There are several possible explanations for our findings. One possibility is the relatively short treatment duration. In a recent review of mitochondrial dysfunction and strategies for modulation of mitochondrial function, it was inferred that the use of mitochondrial-targeted therapeutic agents, including CoQ10, are required to be used for a minimum period of at least 4–6 weeks in HFpEF patients to induce a clinical effect [9]. In the current study, 4 months of CoQ10 supplementation should be adequate to induce a clinical effect if one exists. The CoQ10 dose chosen (100 mg three times daily) was similar to that used in the Q-SYMBIO trial, although in the latter, a different formulation was used (Ubiquinone [Pharma Nord ApS] was used in the Q-SYMBIO trial, versus stabilized ubiquinol [Kaneka Corporation, Japan] in the current trial). In one study, ubiquinol had superior bioavailability when compared with ubiquinone and was therefore used in our study [20]. However, other studies demonstrated large differences in the bioavailability of different CoQ10 formulations, which were related to the matrix utilized and the proportion of preservatives [21]. The Q-SYMBIO dosing rationale was based on prior clinical trials and aimed for a therapeutic serum concentration of at least 2 μg/mL, as positive clinical effects are visible with CoQ10 serum concentrations > 2.5 μg/mL [12, 22, 23]. The dosage of CoQ10 200–300 mg daily was also confirmed in the clinical trial by Belardinelli et al. [24]. Therefore, a dose of 300 mg/day should be adequate to achieve a positive clinical effect. Compliance with CoQ10 supplementation was high throughout the present trial, with an average dosage of over 200 mg/day in the CoQ10 group.

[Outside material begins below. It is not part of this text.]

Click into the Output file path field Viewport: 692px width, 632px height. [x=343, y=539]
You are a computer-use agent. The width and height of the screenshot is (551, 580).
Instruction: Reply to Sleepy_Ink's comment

Another explanation for the lack of benefit may be the heterogeneous nature of HFpEF, which may have different clinical phenotypes responding to different therapeutic interventions [25]. It is possible that selective assessment of myocardial energetics in the general population of HFpEF patients may identify a subgroup of responders to CoQ10 therapy.

4.1 Limitations

A relatively small sample size and high dropout rate are the main limitations of this study. Nonetheless, the sample size retained sufficient power (80%) to detect a clinically relevant (20%) change in diastolic indices. We did not measure blood levels of CoQ10, however the dose used was similar to that used in previous trials of CoQ10 in a heart failure population. The well-defined patient population, clear endpoints, and the double-blind nature comprise the strengths of this study.

5 Conclusion

In this pilot trial, treatment with CoQ10 did not significantly affect diastolic function as determined by echocardiography or NT-proBNP levels in elderly patients with HFpEF. Further study is necessary to determine whether modulation of myocardial energetics may be beneficial in the HFpEF population.